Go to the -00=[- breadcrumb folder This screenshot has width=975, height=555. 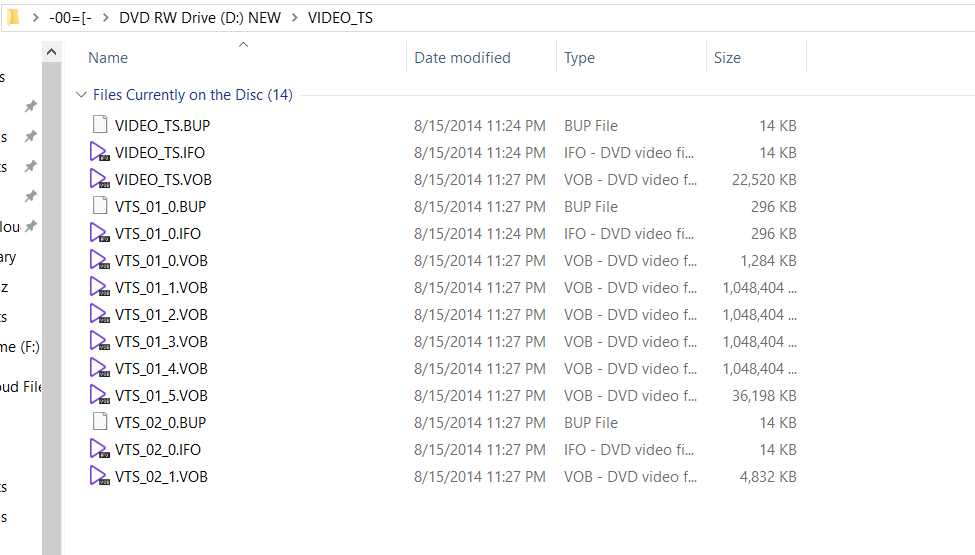click(x=70, y=18)
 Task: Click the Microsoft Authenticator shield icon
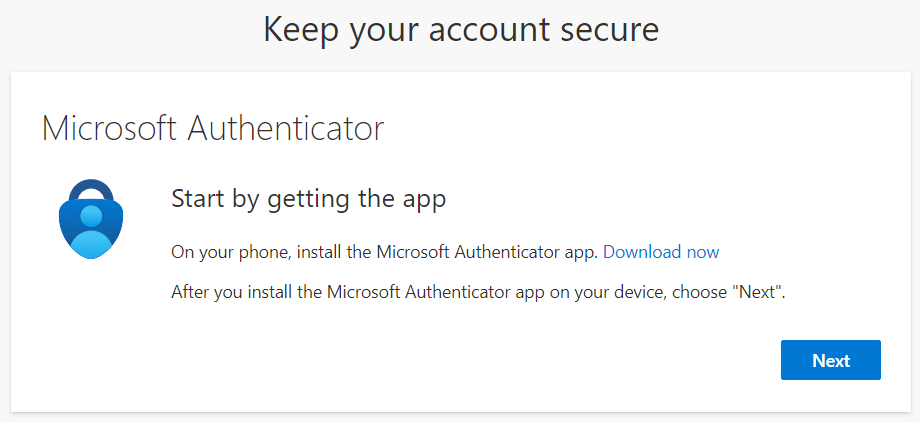[91, 219]
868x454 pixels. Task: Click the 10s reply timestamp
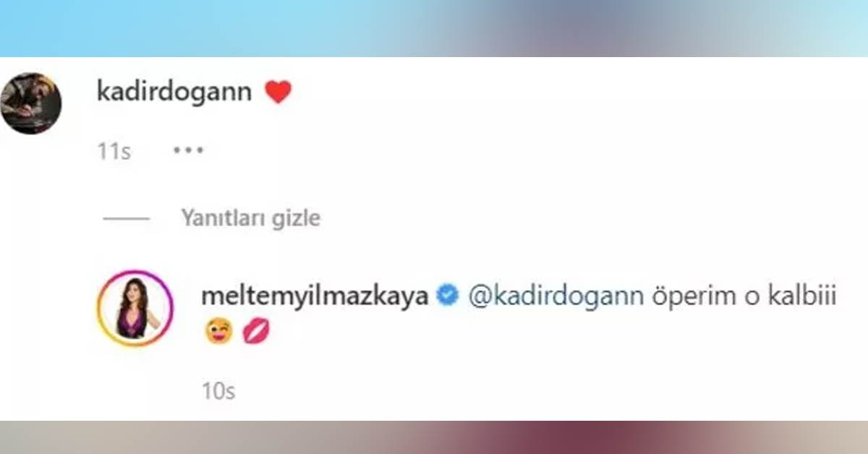click(x=219, y=392)
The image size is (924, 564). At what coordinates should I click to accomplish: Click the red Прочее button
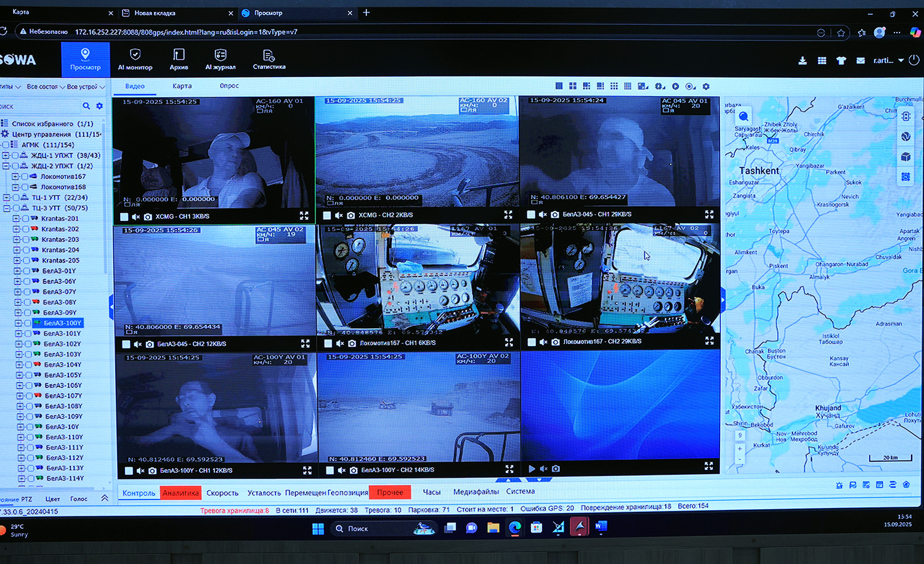pyautogui.click(x=389, y=493)
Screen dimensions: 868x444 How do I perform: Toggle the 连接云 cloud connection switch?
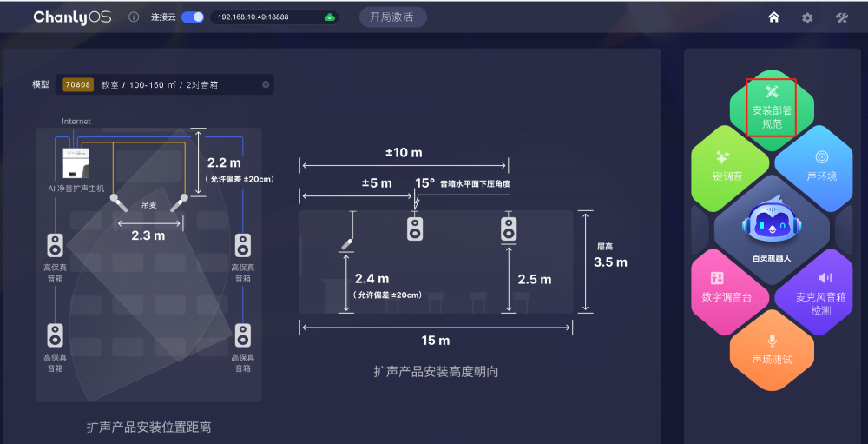tap(193, 17)
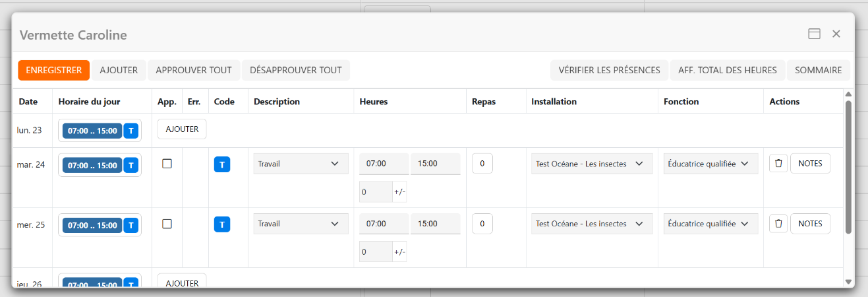Viewport: 868px width, 297px height.
Task: Click the vertical scrollbar of the table
Action: click(x=848, y=165)
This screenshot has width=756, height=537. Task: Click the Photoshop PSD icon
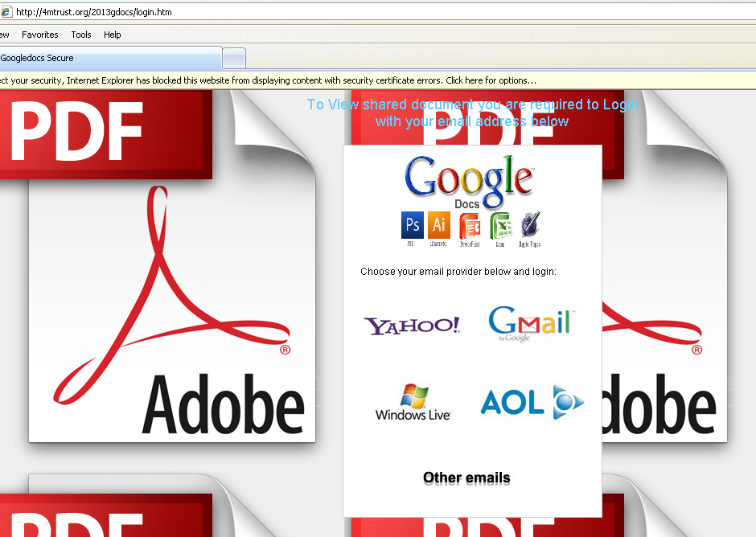412,225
* * * *
Take the line with "868x454 pixels. Task: Click" as the first line and the last line of the records above as the final one; reproduce exactly the lines between them, both included, without pictures.

• **Solved problem**
868x454 pixels. Task: Click the 10s reply timestamp
click(x=219, y=392)
The image size is (924, 564). At what coordinates should I click to accomplish: Click the red Прочее button
pyautogui.click(x=389, y=493)
Screen dimensions: 868x444 How do I perform: Toggle the 连接云 cloud connection switch?
tap(193, 17)
Viewport: 868px width, 297px height.
Task: Click the vertical scrollbar of the table
Action: click(x=848, y=165)
This screenshot has width=756, height=537. Task: Click the Photoshop PSD icon
412,225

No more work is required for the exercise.